CoS theories

pippin_999 foxmoth at qnet.com
Tue Nov 19 19:14:14 UTC 2002


No: HPFGUIDX 46791

--- In HPforGrownups at y..., "monika_zaboklicka" 
> The surest way to ensure Myrtle was not fatally hurt by Basilisk 
was o wait with opening the Chamber until she left the 
bathroom. Sure,  most propably Riddle wasn't a frequent visitor 
to a girls' bathroom,  he might not know that Myrtle used to spend 
her days there, but checking all cabins seems to be such a 
basic precaution. Besides, 
> Myrtle was the only victim Riddle could not let live. She heard 
him  speak Parseltongue, once revived after petrification, she'd 
surely tell all to anybody who'd listen.
> Side note: why nobody asked her ghost? Why Harry and 
Hermione were  the first ones to connect "speaking funny 
language", Myrtle's death,  petrification of several people and 
messages on the wall? Bad, 
> Dumbledore! Damn bad!
>

Ohh, you're talking about the man I love. <g> Let me see if I can 
salvage Dumbledore's reputation here.

Killing people in the wizarding world won't  silence them,  unless 
perhaps you memory charm them first. The ghost remembers, 
so unless you can be sure there's not going to be a ghost, 
killling doesn't work. Also, since the entrance to the chamber is 
in the bathroom, Riddle must have been in and out quite a bit 
before Myrtle died.

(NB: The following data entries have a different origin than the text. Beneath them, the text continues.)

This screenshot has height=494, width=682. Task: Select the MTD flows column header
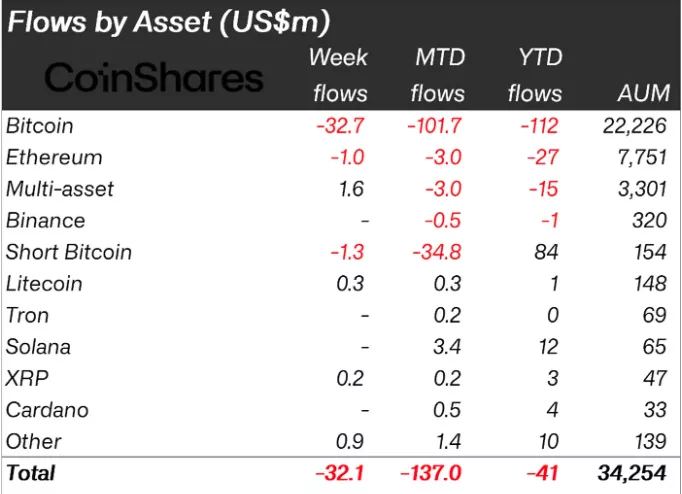point(437,75)
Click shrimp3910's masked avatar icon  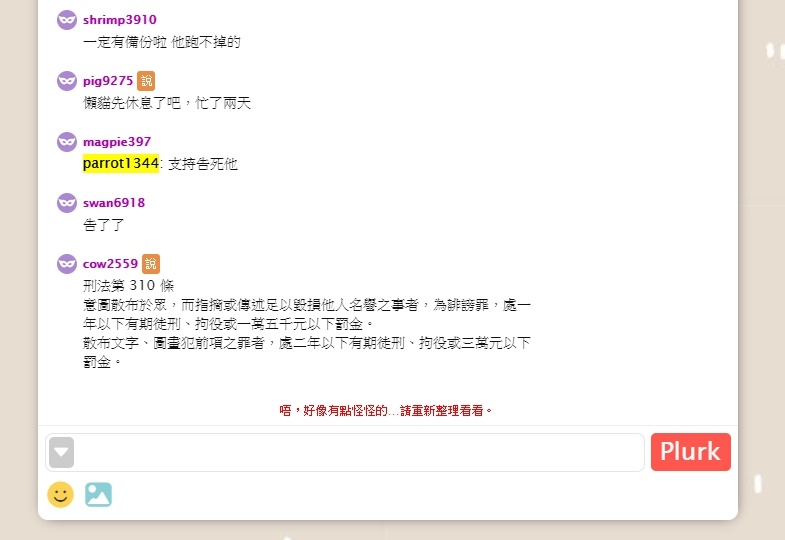point(67,20)
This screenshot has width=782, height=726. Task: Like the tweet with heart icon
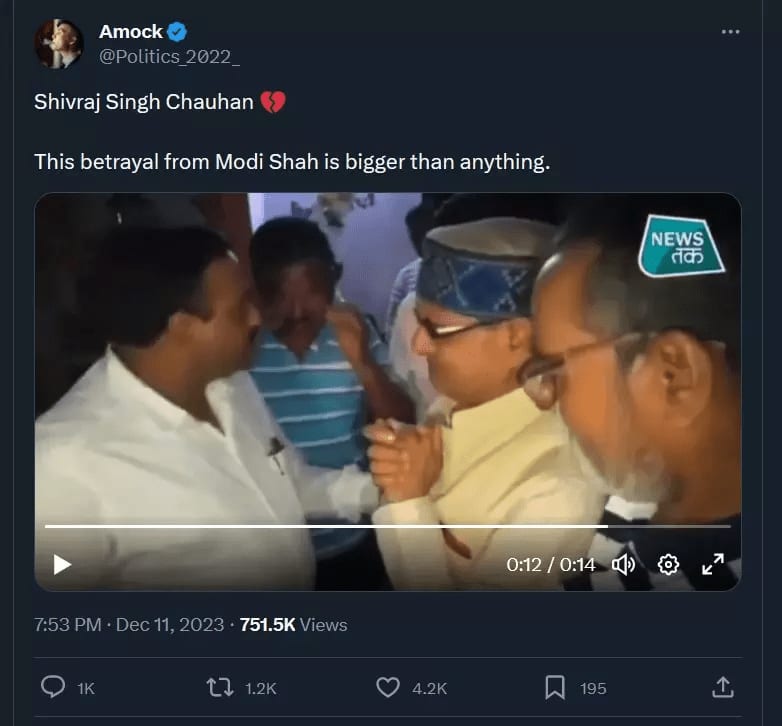(x=387, y=687)
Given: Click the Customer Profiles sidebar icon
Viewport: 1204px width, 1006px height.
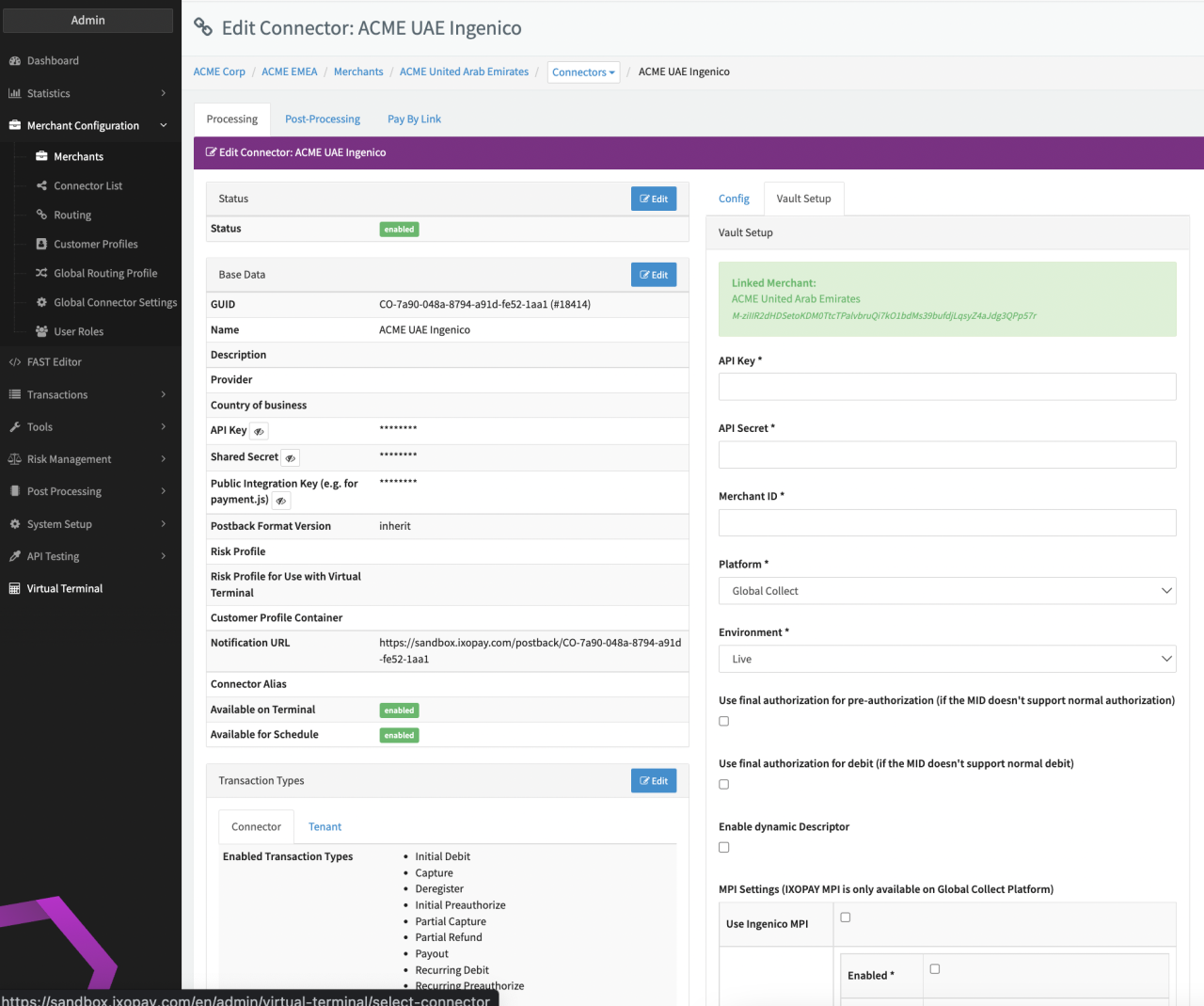Looking at the screenshot, I should pyautogui.click(x=41, y=244).
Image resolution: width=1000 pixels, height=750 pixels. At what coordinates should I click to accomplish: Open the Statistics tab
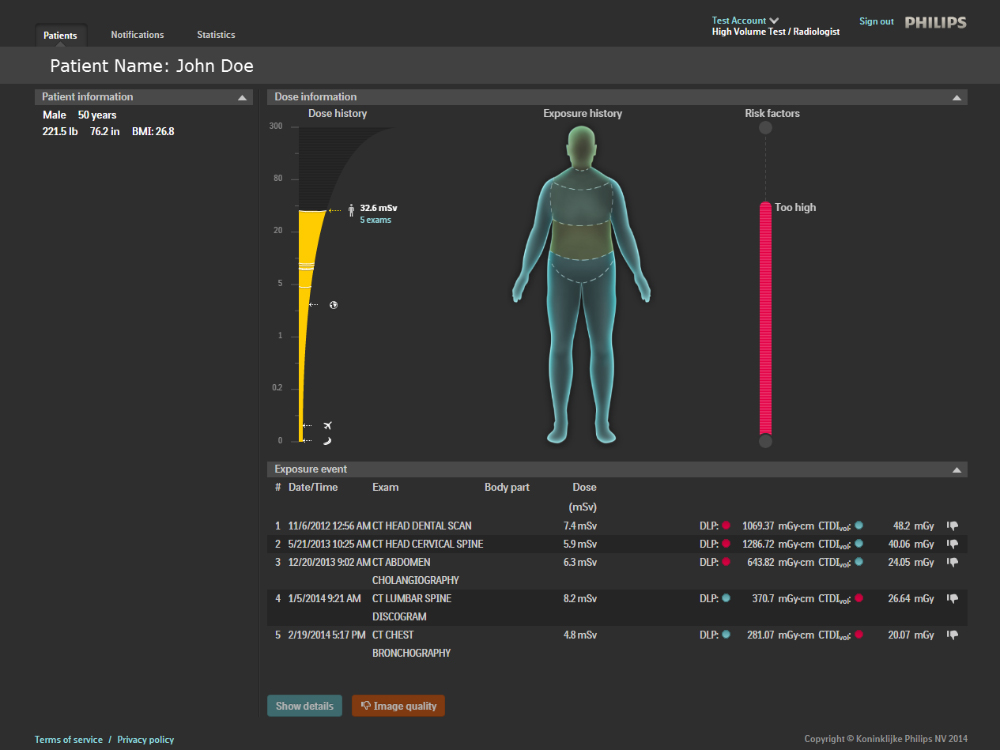[x=216, y=35]
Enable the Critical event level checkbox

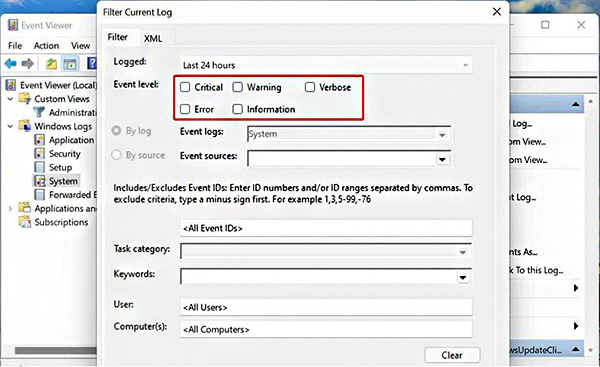click(x=185, y=87)
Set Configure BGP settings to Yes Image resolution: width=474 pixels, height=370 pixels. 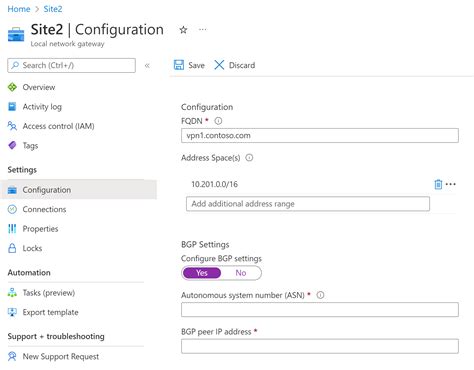pyautogui.click(x=202, y=273)
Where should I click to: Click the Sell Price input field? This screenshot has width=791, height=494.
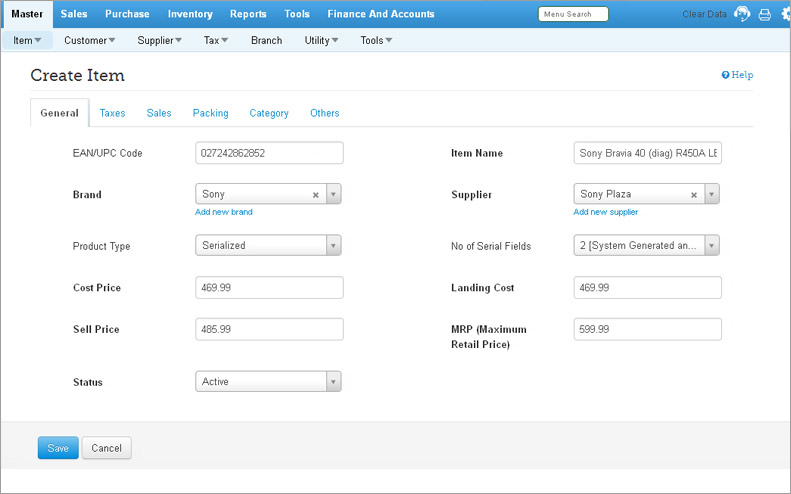tap(269, 329)
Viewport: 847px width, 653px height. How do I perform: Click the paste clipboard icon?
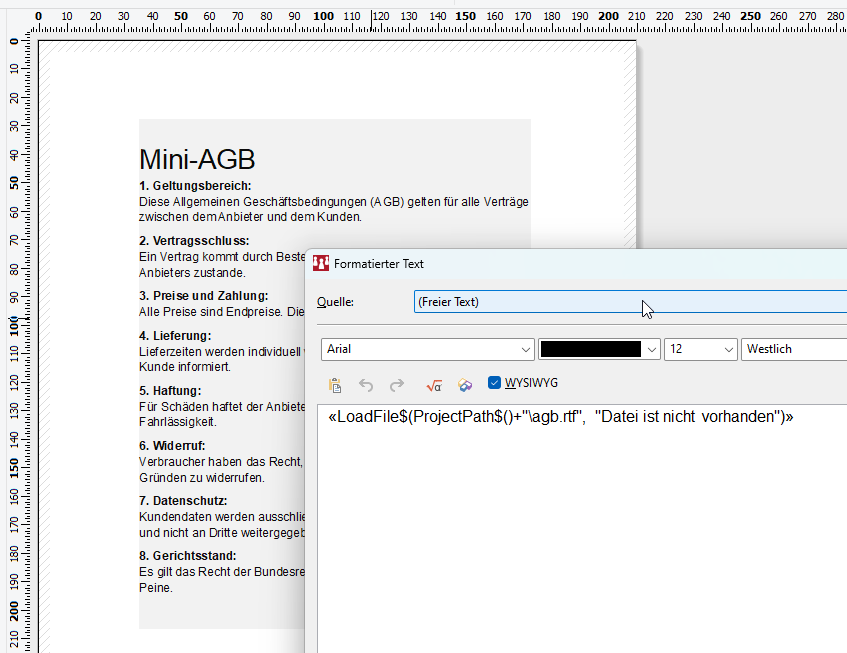[x=335, y=384]
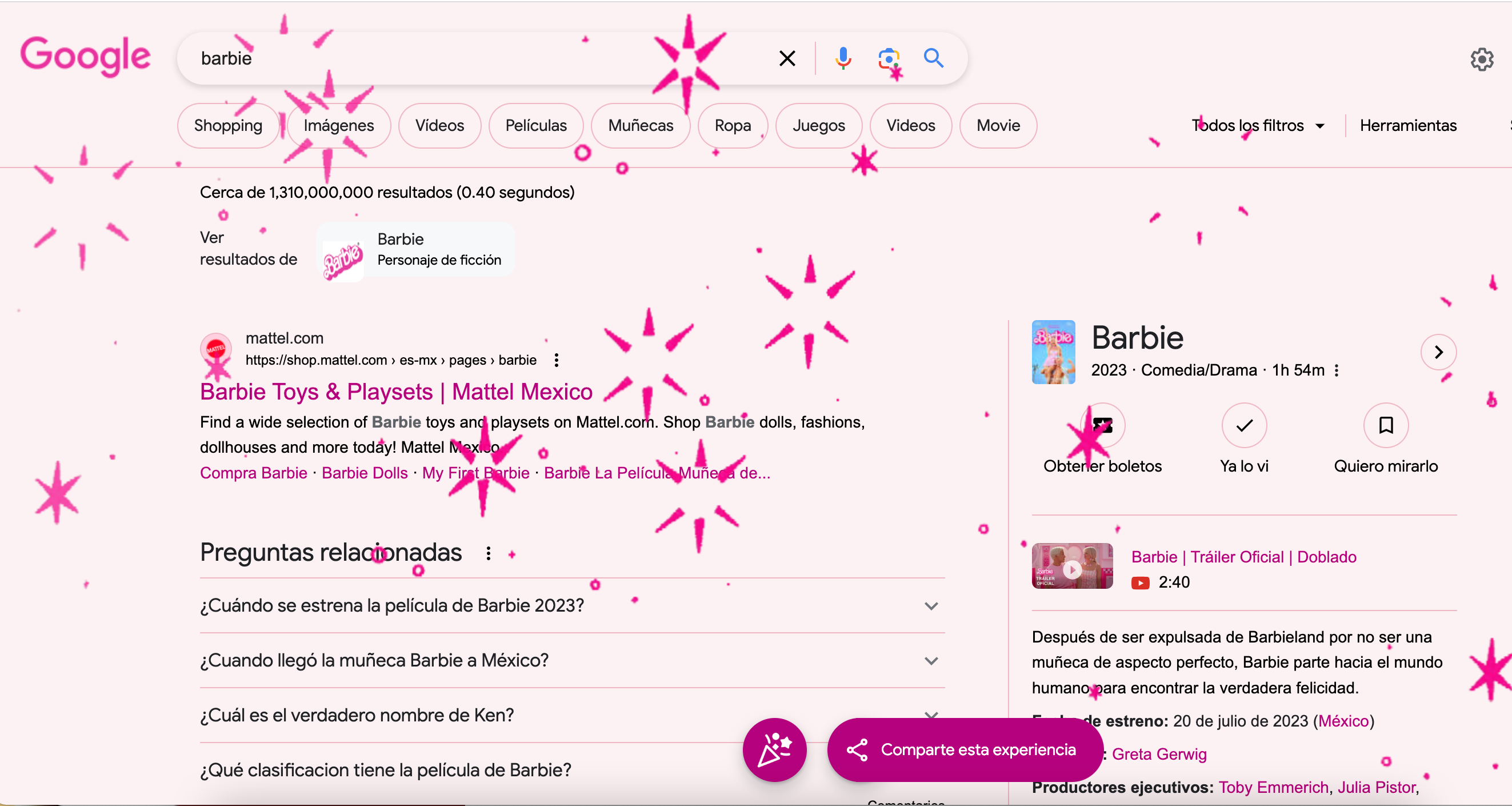Viewport: 1512px width, 806px height.
Task: Click the party popper celebration button
Action: click(774, 749)
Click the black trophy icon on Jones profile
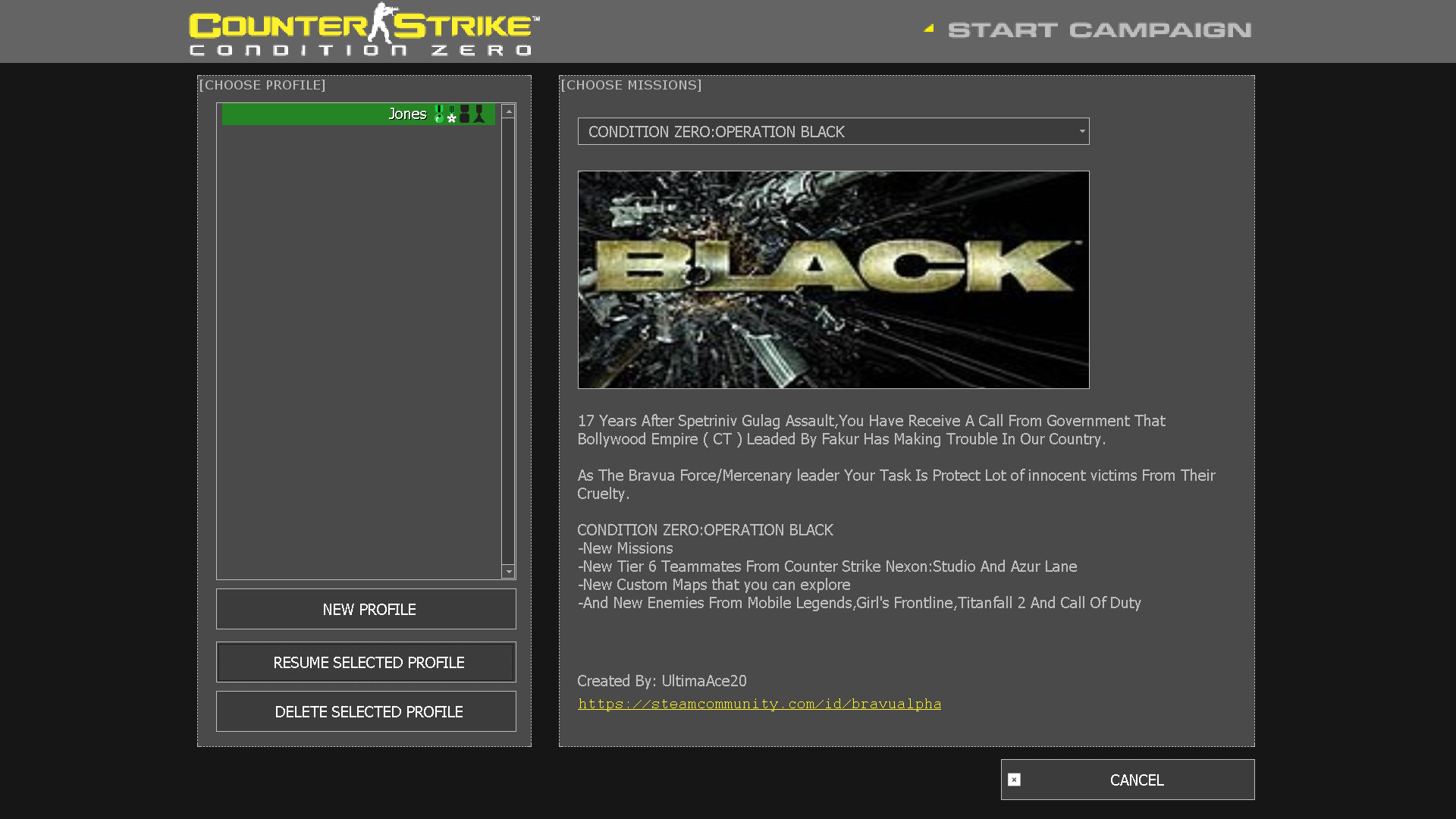1456x819 pixels. coord(464,114)
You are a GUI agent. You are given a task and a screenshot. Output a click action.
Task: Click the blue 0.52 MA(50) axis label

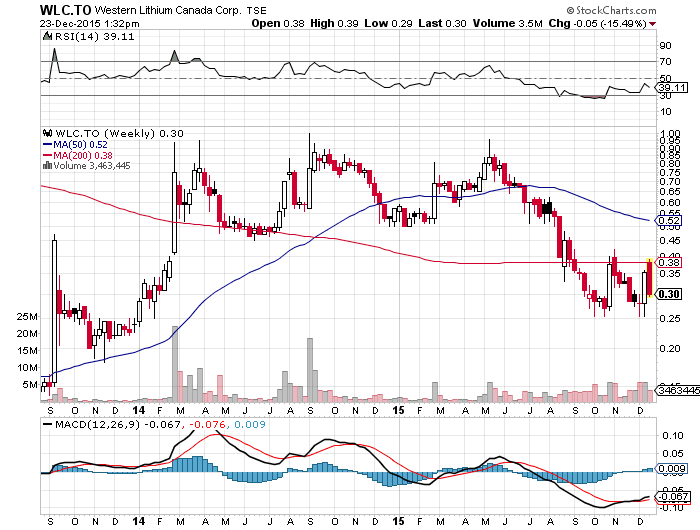pyautogui.click(x=669, y=220)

There were multiple attacks. Riddle  probably  
just got tired of waiting for her to come out that day, and decided 
he might just as well go in.

Trouble is, Myrtle didn't remember anything useful. All she saw 
was two yellow eyes. All she heard was a boy speaking a funny 
language, which could have been Giantish, perhaps.
Since Aragog escaped, nobody knew that he didn't have two 
yellow eyes. It was, as Riddle says, his word against Hagrid's. 
Riddle was lucky, or perhaps he meant all along to let Aragog 
get away.

As Ron says, nobody would believe there were two monsters in 
the castle at the same time. Without Aragog, there was no way 
for Dumbledore to prove Hagrid's innocence--and I am sure that  
no matter how much Dumbledore begged him, Hagrid would 
never turn Aragog in. 

I don't think anyone in Dippet's day except Dumbledore really 
wanted to credit the "Heir of Slytherin" business--it would have 
meant that one of the Founders of the school was a seriously 
evil wizard, and after all, the chamber could never be found. Much 
more comforting to think that it was all a hoax by a disturbed 
child, and the monster had never come from the Chamber at all.